▸ WORK TO DO
Rewrite the listing below as a Markdown table with two columns, Row and Line, giving each non-blank line its own numbered row. Leave the pictures out.

▸ RECORDS PROVIDED
^^^^^^^^^^^^^^^^

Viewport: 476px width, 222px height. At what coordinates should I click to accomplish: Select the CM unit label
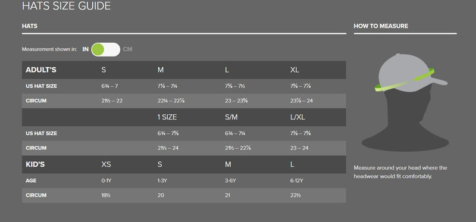tap(127, 49)
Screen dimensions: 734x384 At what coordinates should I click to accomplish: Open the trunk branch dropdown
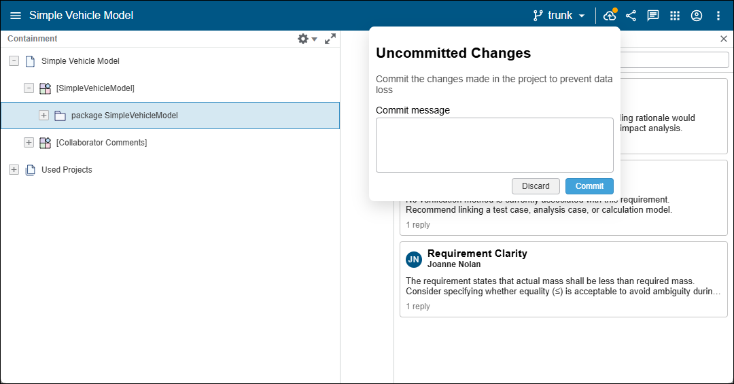pos(559,16)
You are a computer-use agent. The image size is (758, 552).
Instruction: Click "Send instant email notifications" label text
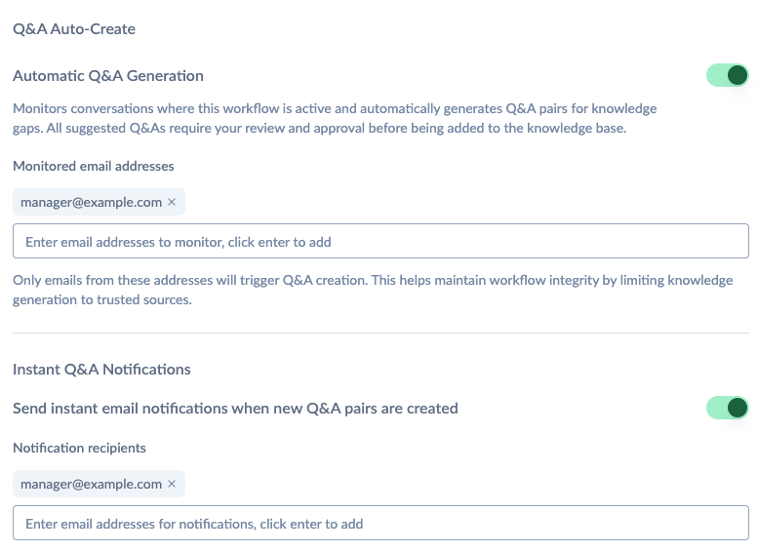(235, 409)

^^^^^^^^^^^^^^^^

▸ SOLUTION
| Row | Line |
|---|---|
| 1 | Viewport: 476px width, 222px height. At what coordinates should I click to accomplish: Select the CM unit label |
| 2 | tap(127, 49) |
| 3 | Screen dimensions: 734x384 At what coordinates should I click to accomplish: Open the trunk branch dropdown |
| 4 | pos(559,16) |
| 5 | You are a computer-use agent. The image size is (758, 552). |
| 6 | Instruction: Click "Send instant email notifications" label text |
| 7 | (235, 409) |